Exercise aim: Every line from the beginning of the data through the line containing "Task: Expand the Scale Linear dropdown" should be reproduced exactly, and no further lines should be output.

Source data below:

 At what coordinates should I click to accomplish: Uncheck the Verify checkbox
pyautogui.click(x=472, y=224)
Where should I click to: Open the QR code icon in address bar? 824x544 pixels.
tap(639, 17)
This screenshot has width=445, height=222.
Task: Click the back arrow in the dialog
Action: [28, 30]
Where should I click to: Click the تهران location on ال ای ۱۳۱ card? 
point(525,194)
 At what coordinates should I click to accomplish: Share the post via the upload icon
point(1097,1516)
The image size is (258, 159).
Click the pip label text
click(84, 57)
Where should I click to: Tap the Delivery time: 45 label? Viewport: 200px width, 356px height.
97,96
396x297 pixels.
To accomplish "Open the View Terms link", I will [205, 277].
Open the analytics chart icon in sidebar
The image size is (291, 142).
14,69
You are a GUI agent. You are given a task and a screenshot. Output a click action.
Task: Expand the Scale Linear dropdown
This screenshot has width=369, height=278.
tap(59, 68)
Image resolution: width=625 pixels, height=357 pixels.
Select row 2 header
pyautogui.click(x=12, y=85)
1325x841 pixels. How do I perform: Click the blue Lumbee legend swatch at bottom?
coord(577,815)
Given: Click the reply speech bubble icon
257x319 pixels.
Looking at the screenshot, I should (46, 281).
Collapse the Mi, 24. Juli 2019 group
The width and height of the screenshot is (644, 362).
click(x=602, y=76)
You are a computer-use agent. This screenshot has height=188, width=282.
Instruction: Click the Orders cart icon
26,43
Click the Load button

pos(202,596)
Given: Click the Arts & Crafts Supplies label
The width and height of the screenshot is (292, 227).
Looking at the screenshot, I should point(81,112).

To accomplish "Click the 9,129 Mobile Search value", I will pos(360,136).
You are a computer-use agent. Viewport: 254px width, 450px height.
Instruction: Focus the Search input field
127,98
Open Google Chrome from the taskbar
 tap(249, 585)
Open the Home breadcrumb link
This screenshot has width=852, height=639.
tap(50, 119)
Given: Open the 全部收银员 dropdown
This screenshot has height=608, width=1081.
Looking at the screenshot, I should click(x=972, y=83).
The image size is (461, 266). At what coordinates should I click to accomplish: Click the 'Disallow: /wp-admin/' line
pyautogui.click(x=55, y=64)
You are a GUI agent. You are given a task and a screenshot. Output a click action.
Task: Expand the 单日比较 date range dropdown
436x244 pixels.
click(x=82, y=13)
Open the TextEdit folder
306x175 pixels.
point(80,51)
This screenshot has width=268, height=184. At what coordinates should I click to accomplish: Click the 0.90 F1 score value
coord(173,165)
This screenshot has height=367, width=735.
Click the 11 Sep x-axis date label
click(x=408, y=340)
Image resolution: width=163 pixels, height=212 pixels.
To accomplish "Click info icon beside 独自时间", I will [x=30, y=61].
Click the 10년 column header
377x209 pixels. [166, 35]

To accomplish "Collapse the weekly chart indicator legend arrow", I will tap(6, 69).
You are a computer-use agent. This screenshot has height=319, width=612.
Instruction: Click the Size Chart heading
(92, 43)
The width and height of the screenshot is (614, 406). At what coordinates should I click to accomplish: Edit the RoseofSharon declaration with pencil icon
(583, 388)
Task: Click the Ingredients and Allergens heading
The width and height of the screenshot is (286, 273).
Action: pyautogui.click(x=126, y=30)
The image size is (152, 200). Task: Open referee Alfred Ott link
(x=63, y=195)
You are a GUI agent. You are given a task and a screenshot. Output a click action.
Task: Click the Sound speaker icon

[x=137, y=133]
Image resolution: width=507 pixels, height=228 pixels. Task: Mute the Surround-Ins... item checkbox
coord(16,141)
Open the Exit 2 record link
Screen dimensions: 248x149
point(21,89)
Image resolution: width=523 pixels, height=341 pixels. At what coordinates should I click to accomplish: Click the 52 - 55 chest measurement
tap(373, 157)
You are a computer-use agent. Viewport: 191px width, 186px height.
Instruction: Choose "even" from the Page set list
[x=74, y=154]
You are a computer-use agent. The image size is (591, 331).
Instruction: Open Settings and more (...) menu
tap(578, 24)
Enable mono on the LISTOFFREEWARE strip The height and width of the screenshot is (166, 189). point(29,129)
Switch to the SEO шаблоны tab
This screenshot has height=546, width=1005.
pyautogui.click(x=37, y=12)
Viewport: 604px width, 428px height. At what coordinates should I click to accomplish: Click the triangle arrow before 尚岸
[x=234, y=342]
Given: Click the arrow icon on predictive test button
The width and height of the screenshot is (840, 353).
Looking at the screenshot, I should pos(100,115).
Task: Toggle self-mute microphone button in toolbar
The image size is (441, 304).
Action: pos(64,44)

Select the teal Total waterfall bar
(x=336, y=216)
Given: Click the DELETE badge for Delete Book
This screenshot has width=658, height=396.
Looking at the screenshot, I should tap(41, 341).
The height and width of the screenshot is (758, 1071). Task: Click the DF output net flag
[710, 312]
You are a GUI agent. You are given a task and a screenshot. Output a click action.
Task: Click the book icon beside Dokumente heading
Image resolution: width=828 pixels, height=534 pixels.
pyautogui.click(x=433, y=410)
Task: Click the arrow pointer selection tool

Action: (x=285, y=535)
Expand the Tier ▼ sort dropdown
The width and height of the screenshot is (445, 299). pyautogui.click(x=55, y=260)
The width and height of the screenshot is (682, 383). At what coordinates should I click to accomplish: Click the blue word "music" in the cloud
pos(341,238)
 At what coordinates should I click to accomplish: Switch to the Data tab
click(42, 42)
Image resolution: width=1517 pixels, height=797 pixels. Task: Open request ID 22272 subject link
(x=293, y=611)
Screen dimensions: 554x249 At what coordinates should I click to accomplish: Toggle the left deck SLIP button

End of Source data.

Written reply:
 At what coordinates should I click to accomplish: Uncheck the Verify checkbox
pyautogui.click(x=472, y=224)
Where should I click to: Open the QR code icon in address bar? 824x544 pixels.
tap(639, 17)
This screenshot has width=445, height=222.
Task: Click the back arrow in the dialog
Action: [28, 30]
Where should I click to: Click the تهران location on ال ای ۱۳۱ card? 
point(525,194)
 At what coordinates should I click to accomplish: Share the post via the upload icon
point(1097,1516)
The image size is (258, 159).
Click the pip label text
click(84, 57)
Where should I click to: Tap the Delivery time: 45 label? Viewport: 200px width, 356px height.
97,96
396x297 pixels.
To accomplish "Open the View Terms link", I will [205, 277].
Open the analytics chart icon in sidebar
The image size is (291, 142).
14,69
You are a GUI agent. You are given a task and a screenshot. Output a click action.
Task: Expand the Scale Linear dropdown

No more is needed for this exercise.